**Goal of the exercise**
Copy out the lines below, putting "desktop assistant" in place of each "computer-use agent" and leaving everything else as it is.

**Data to use**
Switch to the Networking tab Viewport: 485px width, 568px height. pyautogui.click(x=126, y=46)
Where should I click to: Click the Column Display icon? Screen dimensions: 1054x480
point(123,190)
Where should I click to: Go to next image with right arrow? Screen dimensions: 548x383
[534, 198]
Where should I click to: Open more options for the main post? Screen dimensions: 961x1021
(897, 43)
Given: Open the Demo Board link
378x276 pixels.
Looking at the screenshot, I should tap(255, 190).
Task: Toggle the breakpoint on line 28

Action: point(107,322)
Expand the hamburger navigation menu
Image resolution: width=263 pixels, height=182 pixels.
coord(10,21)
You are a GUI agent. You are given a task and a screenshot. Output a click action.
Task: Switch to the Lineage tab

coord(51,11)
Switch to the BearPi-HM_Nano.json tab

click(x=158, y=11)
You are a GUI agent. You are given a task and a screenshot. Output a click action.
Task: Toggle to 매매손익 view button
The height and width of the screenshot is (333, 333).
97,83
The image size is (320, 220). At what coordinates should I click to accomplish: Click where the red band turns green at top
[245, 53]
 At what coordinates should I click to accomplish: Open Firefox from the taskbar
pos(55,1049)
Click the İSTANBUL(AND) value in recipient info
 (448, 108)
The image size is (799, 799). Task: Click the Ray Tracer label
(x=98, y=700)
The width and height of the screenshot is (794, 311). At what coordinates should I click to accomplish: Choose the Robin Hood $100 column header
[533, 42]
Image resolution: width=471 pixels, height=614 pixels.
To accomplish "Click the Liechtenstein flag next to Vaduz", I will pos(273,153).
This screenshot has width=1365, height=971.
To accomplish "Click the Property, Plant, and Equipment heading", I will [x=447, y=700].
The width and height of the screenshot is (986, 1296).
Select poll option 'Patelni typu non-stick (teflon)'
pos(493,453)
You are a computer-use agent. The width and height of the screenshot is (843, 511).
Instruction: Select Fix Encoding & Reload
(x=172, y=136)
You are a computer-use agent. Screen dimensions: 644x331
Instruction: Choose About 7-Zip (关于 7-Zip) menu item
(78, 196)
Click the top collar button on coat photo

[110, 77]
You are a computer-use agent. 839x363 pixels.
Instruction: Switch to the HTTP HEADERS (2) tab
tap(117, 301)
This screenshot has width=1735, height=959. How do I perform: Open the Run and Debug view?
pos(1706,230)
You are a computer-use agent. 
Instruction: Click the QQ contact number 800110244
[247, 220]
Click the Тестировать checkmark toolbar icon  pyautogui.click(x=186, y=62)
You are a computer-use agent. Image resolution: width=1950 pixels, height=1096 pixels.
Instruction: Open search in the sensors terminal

**The output**
Switch to the Networking tab Viewport: 485px width, 568px height. pyautogui.click(x=126, y=46)
Where should I click to: Click the Column Display icon? Screen dimensions: 1054x480
point(123,190)
Where should I click to: Go to next image with right arrow? Screen dimensions: 548x383
[534, 198]
Where should I click to: Open more options for the main post? Screen dimensions: 961x1021
(897, 43)
Given: Open the Demo Board link
378x276 pixels.
Looking at the screenshot, I should tap(255, 190).
Task: Toggle the breakpoint on line 28

Action: point(107,322)
Expand the hamburger navigation menu
Image resolution: width=263 pixels, height=182 pixels.
coord(10,21)
You are a GUI agent. You are given a task and a screenshot. Output a click action.
Task: Switch to the Lineage tab

coord(51,11)
Switch to the BearPi-HM_Nano.json tab

click(x=158, y=11)
You are a GUI agent. You are given a task and a screenshot. Output a click action.
Task: Toggle to 매매손익 view button
The height and width of the screenshot is (333, 333).
97,83
The image size is (320, 220). At what coordinates should I click to accomplish: Click where the red band turns green at top
[245, 53]
 At what coordinates should I click to accomplish: Open Firefox from the taskbar
pos(55,1049)
Click the İSTANBUL(AND) value in recipient info
 (448, 108)
The image size is (799, 799). Task: Click the Ray Tracer label
(x=98, y=700)
The width and height of the screenshot is (794, 311). At what coordinates should I click to accomplish: Choose the Robin Hood $100 column header
[533, 42]
Image resolution: width=471 pixels, height=614 pixels.
To accomplish "Click the Liechtenstein flag next to Vaduz", I will pos(273,153).
This screenshot has width=1365, height=971.
To accomplish "Click the Property, Plant, and Equipment heading", I will [x=447, y=700].
The width and height of the screenshot is (986, 1296).
Select poll option 'Patelni typu non-stick (teflon)'
pos(493,453)
You are a desktop assistant. The width and height of the screenshot is (843, 511).
Instruction: Select Fix Encoding & Reload
(x=172, y=136)
You are a desktop assistant. Screen dimensions: 644x331
Instruction: Choose About 7-Zip (关于 7-Zip) menu item
(78, 196)
Click the top collar button on coat photo

[110, 77]
You are a desktop assistant. 839x363 pixels.
Instruction: Switch to the HTTP HEADERS (2) tab
tap(117, 301)
This screenshot has width=1735, height=959. How do I perform: Open the Run and Debug view?
pos(1706,230)
You are a desktop assistant. 
Instruction: Click the QQ contact number 800110244
[247, 220]
Click the Тестировать checkmark toolbar icon  pyautogui.click(x=186, y=62)
You are a desktop assistant. Image resolution: width=1950 pixels, height=1096 pixels.
Instruction: Open search in the sensors terminal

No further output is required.